Stored records
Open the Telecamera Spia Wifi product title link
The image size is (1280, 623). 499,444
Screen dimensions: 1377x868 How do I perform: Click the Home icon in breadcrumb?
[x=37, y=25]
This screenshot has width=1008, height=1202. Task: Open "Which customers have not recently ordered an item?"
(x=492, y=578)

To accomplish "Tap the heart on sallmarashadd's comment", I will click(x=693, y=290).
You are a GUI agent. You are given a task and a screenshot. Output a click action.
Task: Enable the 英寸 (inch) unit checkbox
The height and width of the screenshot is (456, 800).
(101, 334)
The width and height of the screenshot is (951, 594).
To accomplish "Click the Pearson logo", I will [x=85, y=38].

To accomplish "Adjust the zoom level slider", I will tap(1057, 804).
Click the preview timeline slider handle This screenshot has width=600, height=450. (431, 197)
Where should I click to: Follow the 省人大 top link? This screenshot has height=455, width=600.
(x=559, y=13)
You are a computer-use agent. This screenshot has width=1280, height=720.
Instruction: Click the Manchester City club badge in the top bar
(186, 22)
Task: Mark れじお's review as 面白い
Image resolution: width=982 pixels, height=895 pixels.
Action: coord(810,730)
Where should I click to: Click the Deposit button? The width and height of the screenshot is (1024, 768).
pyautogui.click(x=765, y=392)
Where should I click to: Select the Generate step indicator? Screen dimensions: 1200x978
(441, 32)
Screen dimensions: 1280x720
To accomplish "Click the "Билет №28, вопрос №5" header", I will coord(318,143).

### [What to do]
After finding the line that contains "This screenshot has width=1008, height=1202." in the records above, copy that line and each one after it exactly, through the final line.

### [Solution below]
This screenshot has width=1008, height=1202. Task: Open "Which customers have not recently ordered an item?"
(x=492, y=578)

To accomplish "Tap the heart on sallmarashadd's comment", I will click(x=693, y=290).
You are a GUI agent. You are given a task and a screenshot. Output a click action.
Task: Enable the 英寸 (inch) unit checkbox
The height and width of the screenshot is (456, 800).
(101, 334)
The width and height of the screenshot is (951, 594).
To accomplish "Click the Pearson logo", I will [x=85, y=38].

To accomplish "Adjust the zoom level slider", I will tap(1057, 804).
Click the preview timeline slider handle This screenshot has width=600, height=450. (431, 197)
Where should I click to: Follow the 省人大 top link? This screenshot has height=455, width=600.
(x=559, y=13)
You are a computer-use agent. This screenshot has width=1280, height=720.
Instruction: Click the Manchester City club badge in the top bar
(186, 22)
Task: Mark れじお's review as 面白い
Image resolution: width=982 pixels, height=895 pixels.
Action: coord(810,730)
Where should I click to: Click the Deposit button? The width and height of the screenshot is (1024, 768).
pyautogui.click(x=765, y=392)
Where should I click to: Select the Generate step indicator? Screen dimensions: 1200x978
(441, 32)
Screen dimensions: 1280x720
To accomplish "Click the "Билет №28, вопрос №5" header", I will coord(318,143).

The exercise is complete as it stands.